> _Description of the task_
Transcribe the listing below from its opening line up to and including the line that contains "Raph Shirley (433, 1825)"; reproduce nothing else.

◆ ◆ ◆

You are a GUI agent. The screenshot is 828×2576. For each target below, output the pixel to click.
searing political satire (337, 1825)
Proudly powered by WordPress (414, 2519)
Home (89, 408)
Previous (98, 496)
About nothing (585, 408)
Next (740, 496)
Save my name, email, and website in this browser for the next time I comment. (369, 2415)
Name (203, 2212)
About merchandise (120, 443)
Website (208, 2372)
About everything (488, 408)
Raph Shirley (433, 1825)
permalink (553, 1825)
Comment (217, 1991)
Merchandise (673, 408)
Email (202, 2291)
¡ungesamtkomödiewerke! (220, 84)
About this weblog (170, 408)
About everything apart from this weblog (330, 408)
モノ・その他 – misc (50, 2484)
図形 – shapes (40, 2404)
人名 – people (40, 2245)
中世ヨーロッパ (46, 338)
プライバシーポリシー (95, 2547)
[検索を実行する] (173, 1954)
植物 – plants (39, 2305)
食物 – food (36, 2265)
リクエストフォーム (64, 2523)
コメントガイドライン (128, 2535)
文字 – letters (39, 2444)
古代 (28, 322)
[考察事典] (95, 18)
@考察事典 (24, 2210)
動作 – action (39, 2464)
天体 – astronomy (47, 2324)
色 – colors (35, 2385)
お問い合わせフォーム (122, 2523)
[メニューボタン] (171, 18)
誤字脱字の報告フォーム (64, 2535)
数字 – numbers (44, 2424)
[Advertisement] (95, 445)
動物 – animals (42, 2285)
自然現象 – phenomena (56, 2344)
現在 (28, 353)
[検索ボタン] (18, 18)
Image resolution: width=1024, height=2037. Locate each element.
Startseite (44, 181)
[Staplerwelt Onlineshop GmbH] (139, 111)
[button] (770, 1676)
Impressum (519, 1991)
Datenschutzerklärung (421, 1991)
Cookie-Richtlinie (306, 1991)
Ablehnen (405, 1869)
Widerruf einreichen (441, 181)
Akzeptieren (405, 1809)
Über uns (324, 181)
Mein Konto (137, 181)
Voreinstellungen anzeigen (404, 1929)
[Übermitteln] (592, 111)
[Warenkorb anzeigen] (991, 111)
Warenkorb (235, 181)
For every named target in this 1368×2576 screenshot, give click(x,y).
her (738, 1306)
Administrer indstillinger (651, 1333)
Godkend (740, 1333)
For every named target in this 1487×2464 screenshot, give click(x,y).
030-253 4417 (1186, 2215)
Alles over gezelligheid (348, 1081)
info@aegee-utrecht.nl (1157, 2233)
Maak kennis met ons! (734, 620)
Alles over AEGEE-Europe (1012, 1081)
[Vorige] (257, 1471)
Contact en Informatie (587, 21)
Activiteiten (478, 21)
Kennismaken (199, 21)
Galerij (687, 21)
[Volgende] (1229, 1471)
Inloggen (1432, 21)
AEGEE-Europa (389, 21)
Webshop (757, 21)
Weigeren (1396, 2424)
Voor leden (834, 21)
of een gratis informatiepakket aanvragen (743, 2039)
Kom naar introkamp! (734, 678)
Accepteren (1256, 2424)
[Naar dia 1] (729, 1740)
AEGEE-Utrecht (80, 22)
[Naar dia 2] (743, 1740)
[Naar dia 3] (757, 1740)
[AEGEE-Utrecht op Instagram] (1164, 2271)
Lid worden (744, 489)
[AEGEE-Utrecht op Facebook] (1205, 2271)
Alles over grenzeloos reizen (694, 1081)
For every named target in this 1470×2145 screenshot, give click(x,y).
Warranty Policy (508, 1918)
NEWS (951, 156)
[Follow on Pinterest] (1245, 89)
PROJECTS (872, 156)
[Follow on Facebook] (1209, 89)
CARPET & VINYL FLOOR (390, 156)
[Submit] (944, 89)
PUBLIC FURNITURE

◆ ◆ ◆

> _Answer to this task_
You are a GUI agent. The screenshot is 828×2576. For each target below, output the pixel to click.
searing political satire (337, 1825)
Proudly powered by WordPress (414, 2519)
Home (89, 408)
Previous (98, 496)
About nothing (585, 408)
Next (740, 496)
Save my name, email, and website in this browser for the next time I comment. (369, 2415)
Name (203, 2212)
About merchandise (120, 443)
Website (208, 2372)
About everything (488, 408)
Raph Shirley (433, 1825)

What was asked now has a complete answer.